Many of life’s endeavors reach a psychological end in advance of their formal conclusion. Take romance, for example! (If you must know, I do consider myself a master of the fleshly arts. As does your mom.) Long before a woman actually breaks up with you, there’s a winding-down period in which your emails go unanswered, your teddy bear bouquets are returned, and you’re forced to watch the object of your affections make out with some total dickhead at The Edison that night when she claimed to be hanging out with her aunt but you didn’t believe her so you followed her around and spied on her from a distance. All I asked for was a little honesty! Damn… chicks can be devastating, man. Let’s go shoot pool or something.
Sorry, where was I going with this?
Oh right: endings. My point is, relationships are over before they’re OVER over, you know? Same with certain pop songs. The Smiths’ classic teen anthem “Panic” clocks in officially at 2:18 in running time, but the last 45 seconds are just “Hang the DJ” over and over again. Why the drawn-out repetition? Was Morrissey just filling time because it’d be stupid to have a song that’s barely 90 seconds? Or is it a metaphor for the numbing cycle of failure in my dating life? I asked Morrissey himself when he was at my place watching soccer* earlier today, and he said the answer to both questions is yes.
(* = total lie. Morrissey and I don’t actually watch soccer together. We just drink and play Assassin’s Creed, which he sucks at by the way.)
Also: summer. Pretty good season, right? It’s easily in my top four. But for emotional and not-wearing-white purposes, it ends with Labor Day weekend, even though in astronomical terms it doesn’t end until substantially later. Not until November, I think. (What am I, a weather man? Go look it up. Oh you do too have time… you’re already reading Bru Velvet, so clearly your free time isn’t some rare and precious commodity.)
Anyhoo, somewhat along these lines, UCLA’s football season ended last Saturday with a 24-10 nutrolling by the Oregon Ducks. The season isn’t over in a technical, legally binding sense; there are games remaining on the schedule, and sources tell me the school’s going to sell tickets for them and whatnot. The marching band needs something to do, I guess. But the season’s very much done, in that the team has conclusively demonstrated itself to be bad, boring and nothing you should pay attention to unless you have a mental illness compelling you to watch anyone do anything so long as they’re doing it clothed in apparel imprinted with the letters UCLA. *raises hand*
Yep, the Bruins have expertly be-suckified another football season. Don’t get me wrong… it’s not some pants-shitting surprise that they lost to Oregon. That happens every year around this time. The many ways UCLA went about losing, however, vacuumed Bruin fans clean of whatever hope existed for the current season. All the Greatest Hits of Bruin Incompetence were on display, including many of your old favorites:
• Allowing 100-yard kickoff returns for touchdowns!
• Lazily thrown out patterns picked off and taken to the house!

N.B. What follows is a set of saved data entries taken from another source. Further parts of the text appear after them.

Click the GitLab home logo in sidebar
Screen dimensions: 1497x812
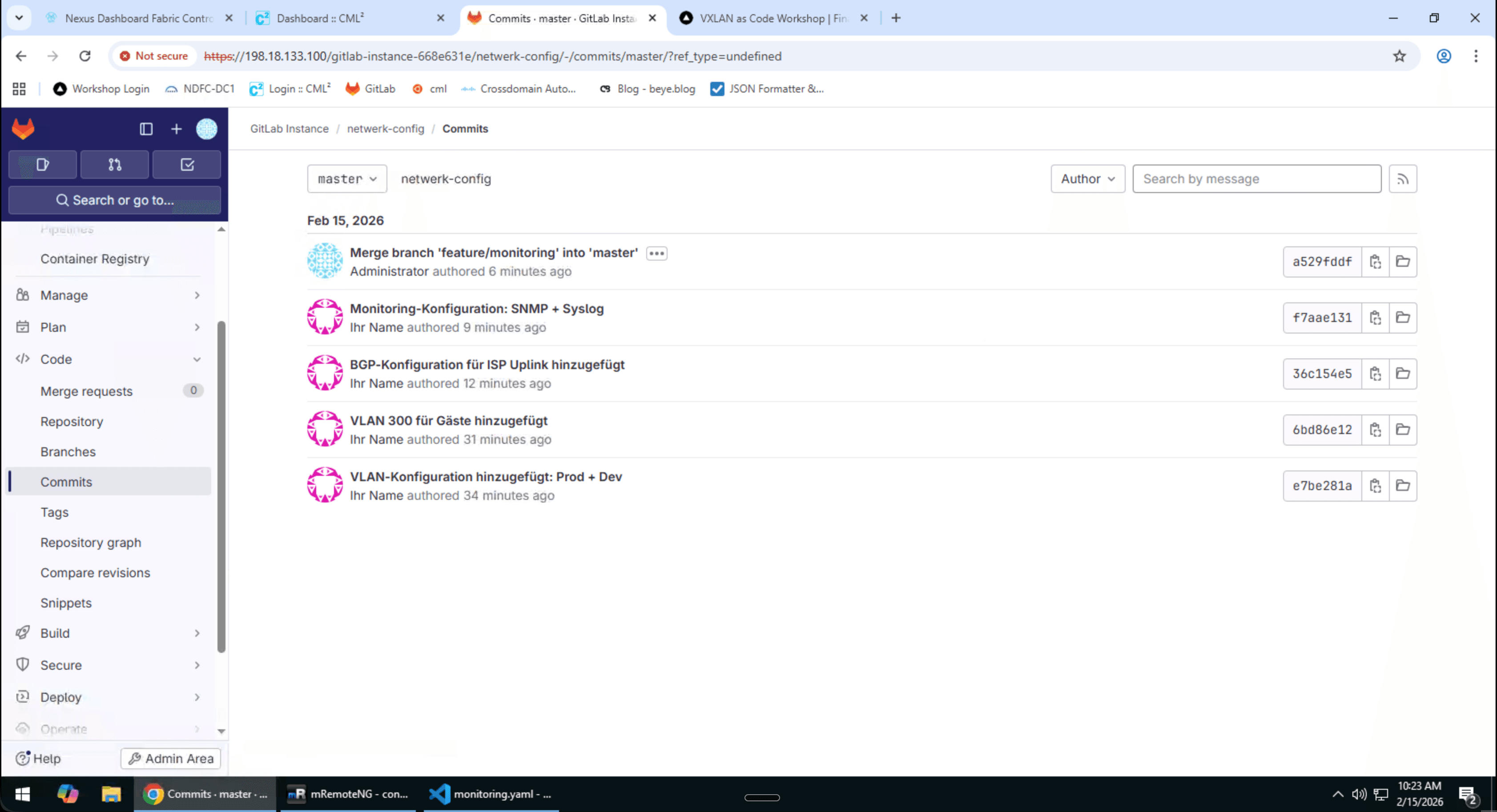click(x=22, y=129)
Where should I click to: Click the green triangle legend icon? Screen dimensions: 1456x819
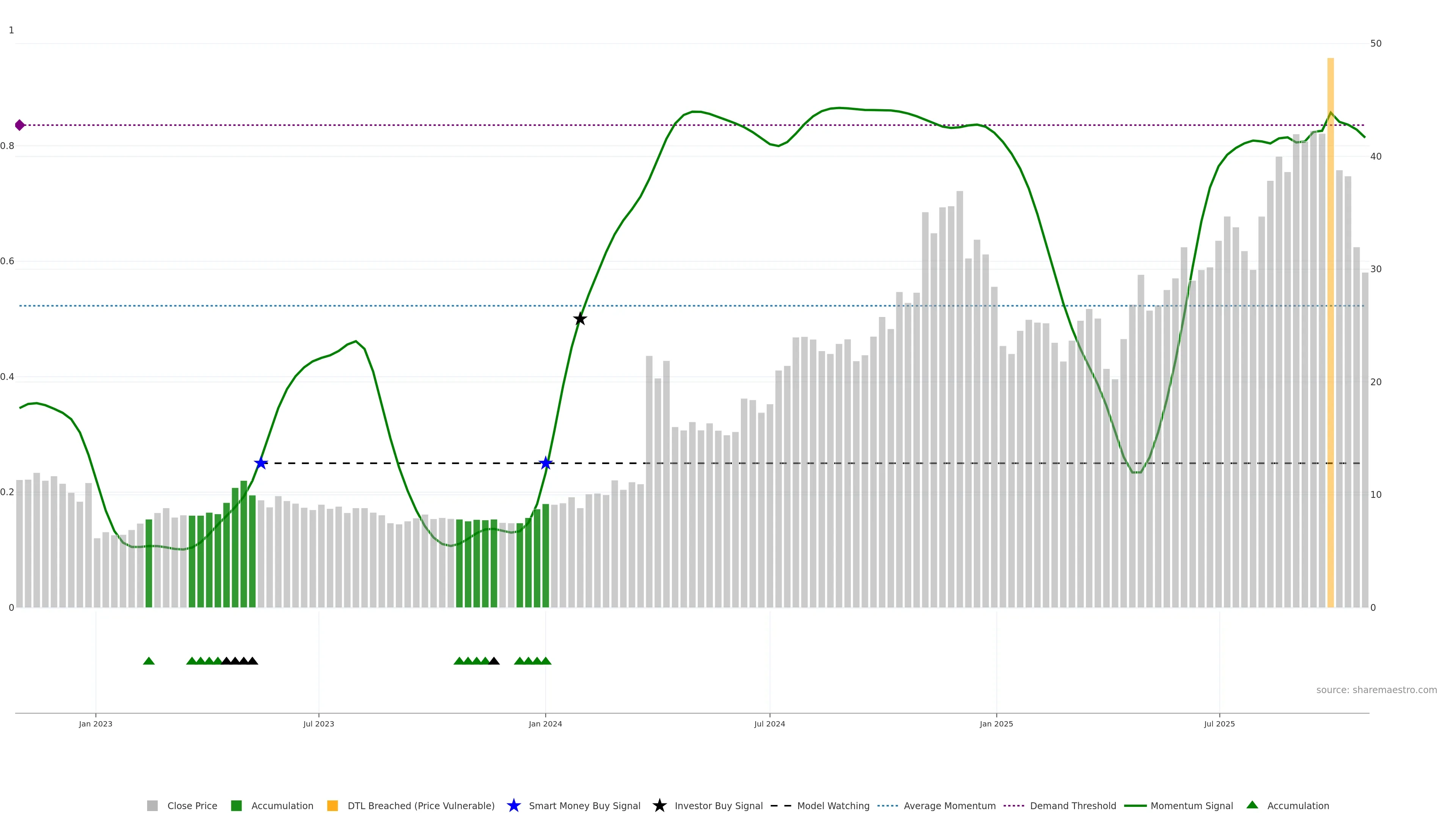coord(1252,805)
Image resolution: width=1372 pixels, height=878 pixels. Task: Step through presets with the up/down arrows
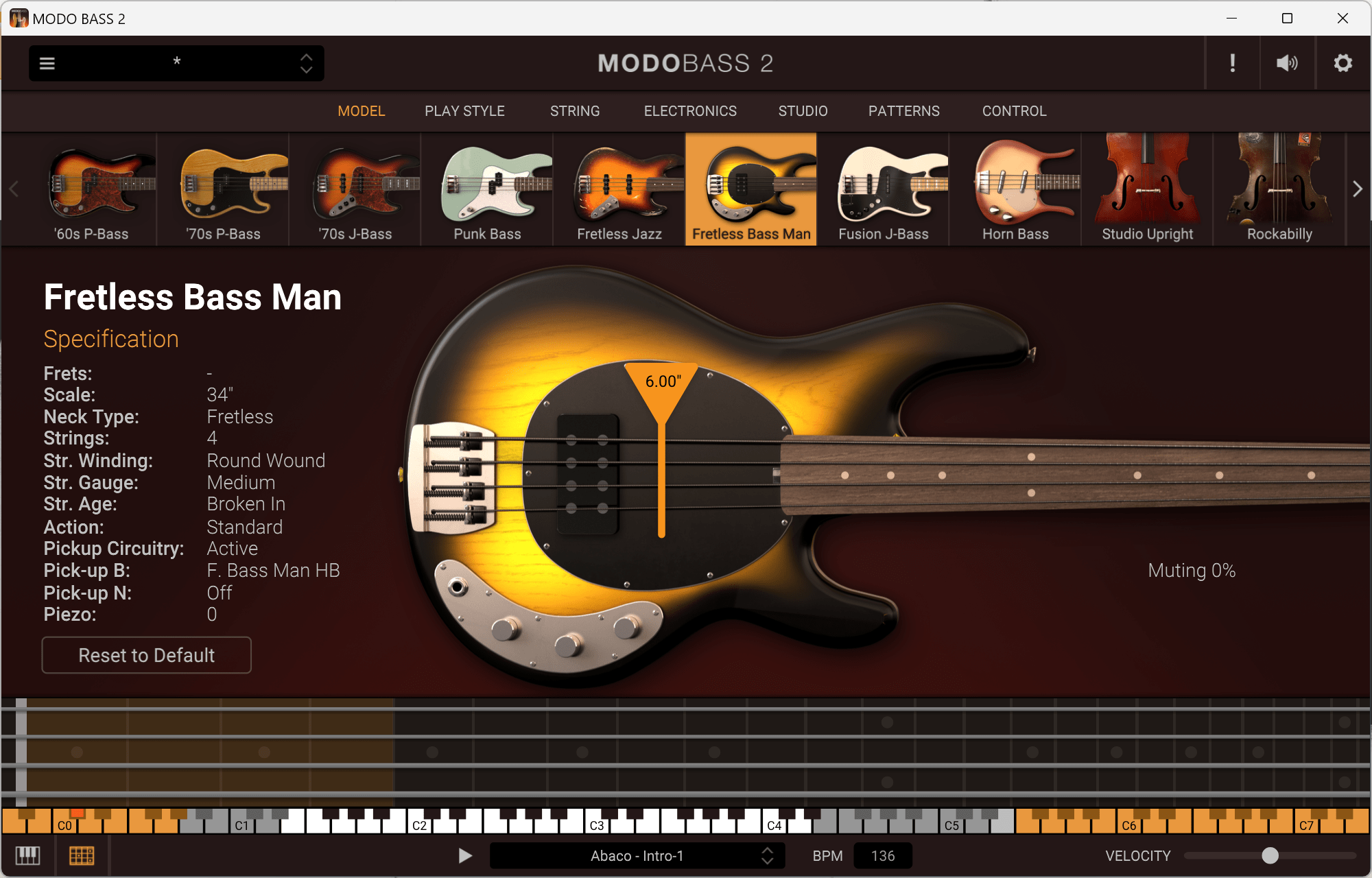point(306,63)
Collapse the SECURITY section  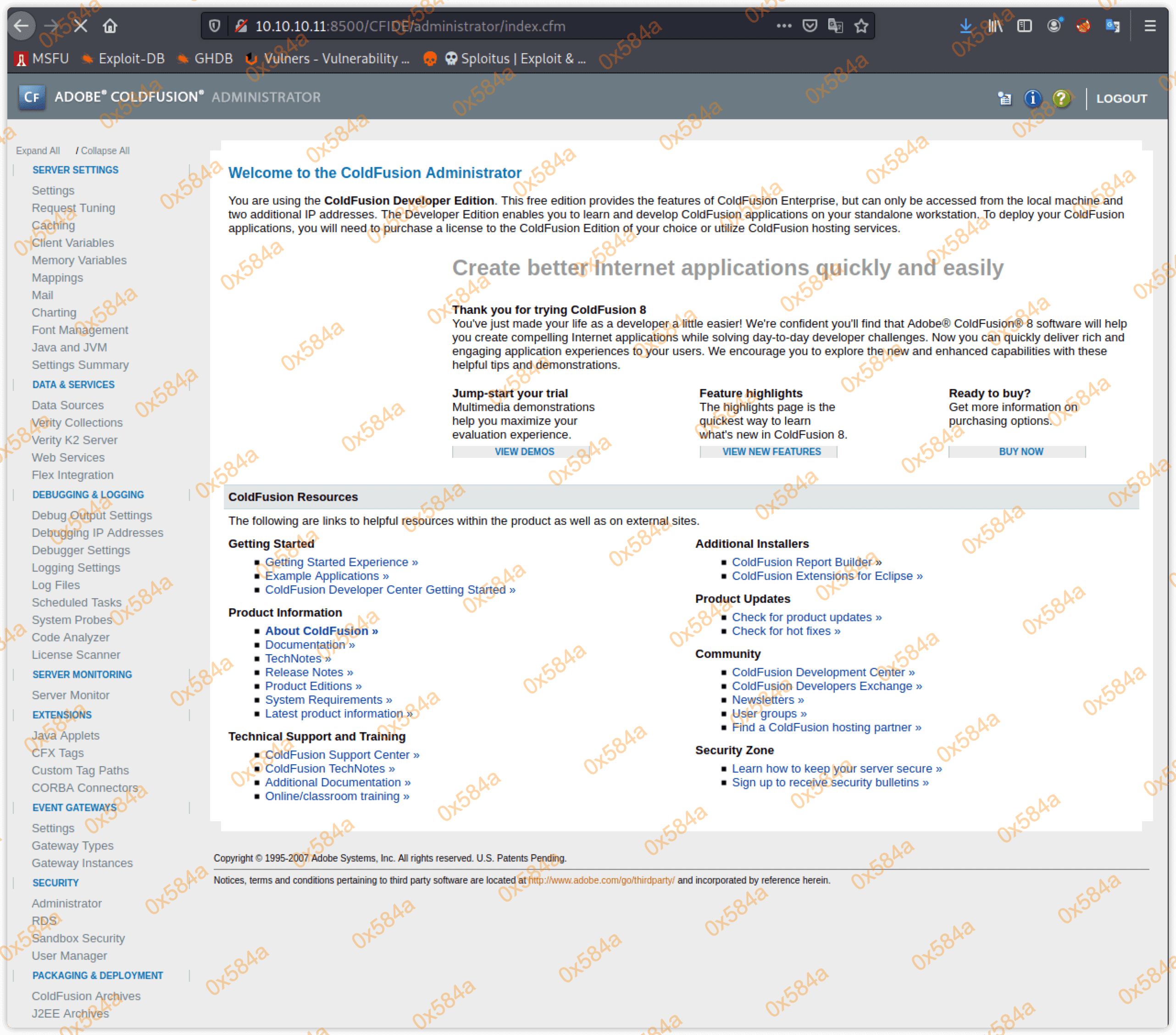point(55,882)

• A first-and-goal possession at the opponent’s two-yard line that results in exactly zero points!
• Injuries to key defensive players, assuring even worse beatdowns in weeks to come!
Saturday made clear that the UCLA program is still a good recruiting class away, maybe two or three, from threatening the conference nobility. They’ve sunk to a very unsexy ninth place in the Pac-10 standings, a blighted and crime-ridden neighborhood I refer to as “Washington State Adjacent.”
So, nothing new under the sun and all that, but I must insist on asking: how is it possible that UCLA suffers a seemingly permanent talent deficit relative to motherfucking OREGON? Oregon isn’t even a real state. I’m not kidding… secret government documents obtained exclusively by Bru Velvet reveal that Oregon never legally joined the Union on account of its being a ridiculous, uncivilized backwater. The Lewis and Clark expedition is actually still there, trying to map the interior and exterminate godless natives. There might even still be dinosaurs stalking the land.
Maybe someday the Bruins will scrape together enough decent players from its puny L.A. recruiting base to compete with the fabled Eugene talent pipeline. In the meantime, I’m off to identify and expose the drank-addled coach who included UCLA in his latest top 25 ballot. Dude, what an ass! Whoever it was needs to be sealed in an oil drum and kicked into a river.
(Authorial postscript: the U.S. Federal Trade Commission recently promulgated rules requiring bloggers to disclose any cash or in-kind payments received in return for endorsing a business. With that in mind, I assure everyone reading this that I have received no such cash or payment from The Edison in connection with this column. Not that I couldn’t use it, ahem! In fact, I will happily endorse any product and compromise my integrity and the integrity of Bru Velvet, such as they both are, in return for shockingly meager compensation, which if you like can take the form of leftover fried chicken.)
(Authorial postscript II: Shit, the FTC just called. I also have to disclose that my editor Matt Sussman gets paid 10 grand and a bottle of delicious Crown Royal whenever you click one of the Amazon links on this page. So GET TO CLICKING, FLUNKIES.)